Aus den Verwaltungsvorschriften zur StVO -VwV-StVO- ergibt sich nichts anderes. In Nr. I 5 zu § 2 Abs. 4 Satz 2 StVO sind zwar Regelungen zur Mindestbreite der Fahrbahn abzüglich des Schutzstreifens und zur Mindestbreite des Schutzstreifens getroffen. Diese richten sich aber an die Straßenverkehrsbehörde.
Eine individuelle Rechtsposition kann der Kläger auch nicht aus einem grundrechtlichen Abwehranspruch ableiten. Denn von der Anordnung der Schutzstreifen bzw. diesen selbst geht kein der Beklagten zurechenbarer Grundrechtseingriff zum Nachteil des Klägers aus. Soweit der Kläger in diesem Zusammenhang geltend macht, es entstünden für Radfahrer gefährliche Situationen, weil die Schutzstreifen nicht auf ganzer Länge der Ortsdurchfahrt beidseitig vorhanden seien, kann daraus eine Klagebefugnis nicht abgeleitet werden. Die von dem Kläger beschriebenen Gefahren für Radfahrer auf dem streitigen Streckenabschnitt der „D. straße“, die seiner Auffassung nach aus der Enge und der Beschaffenheit der Fahrbahn herrühren, bestünden auch dann, wenn die Schutzstreifen dort nicht markiert wären.
Soweit der Kläger behauptet, die Markierung von einseitigen, alternierenden Schutzstreifen - wie vorliegend - rufe besondere Gefahren für Radfahrer hervor, weil sie provozierten, dass Kraftfahrzeugführer beim Überholen nicht den notwendigen Abstand einhielten, findet dies jedenfalls keine Stütze in dem neuesten, vom Kläger angeführten wissenschaftlichen Schrifttum. Das „Gutachten zum Einsatz und zur Wirkung von einseitigen, alternierenden und beidseitigen Schutzstreifen auf schmalen Fahrbahnen innerorts“ - in Auftrag gegeben von der Arbeitsgemeinschaft fahrradfreundlicher Kommunen in Baden-Württemberg e.V. - aus dem Oktober 2013 kommt zu dem Ergebnis, auf Strecken mit einseitigen und alternierenden Schutzstreifen stünden den positiven Veränderungen negative Einflüsse gegenüber, die das Ergebnis des gesamten Streckenabschnittes neutralisierten (ebenda, S. V f). Weiter heißt es in dem Gutachten (ebenda, S. 51), die Überholabstände stiegen mit verminderter Fahrbahnbreite an; dies könne streckenübergreifend beobachtet werden.

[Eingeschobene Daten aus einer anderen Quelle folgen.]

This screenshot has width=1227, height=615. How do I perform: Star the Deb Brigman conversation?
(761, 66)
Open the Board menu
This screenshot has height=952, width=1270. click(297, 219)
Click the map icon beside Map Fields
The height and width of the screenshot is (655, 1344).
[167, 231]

Bei der Betrachtung der Überholabstände zeige sich kein örtliches Muster, welches auf den Einsatz von einseitigen und/oder alternierenden Schutzstreifen zurückzuführen sei. Bei einseitigen und alternierenden Schutzstreifen differierten die Ergebnisse der unterschiedlichen Strecken trotz ähnlicher Streckencharakteristik teilweise erheblich. Diese Aussagen vermögen keine Klagebefugnis des Klägers zu begründen.
Danach ist die Klage bereits als unzulässig abzuweisen.
Die Kostenentscheidung folgt aus § 154 Abs. 1 VwGO. Die Entscheidung über die vorläufige Vollstreckbarkeit beruht auf § 167 VwGO in Verbindung mit § 708 Nr. 11 und § 711 Satz 1 und 2 ZPO.
Die Kammer hat die Berufung wegen grundsätzlicher Bedeutung nach § 124 Abs. 2 Nr. 3 VwGO zugelassen, weil die Frage, ob eine Schutzstreifenmarkierung (Zeichen 340) eigenständig - neben dem Rechtsfahrgebot aus § 2 Abs. 2 StVO - die Pflicht des Radverkehrs regelt, sich (nur) innerhalb des Schutzstreifens zu halten, in der obergerichtlichen verwaltungsgerichtlichen Rechtsprechung noch ungeklärt ist.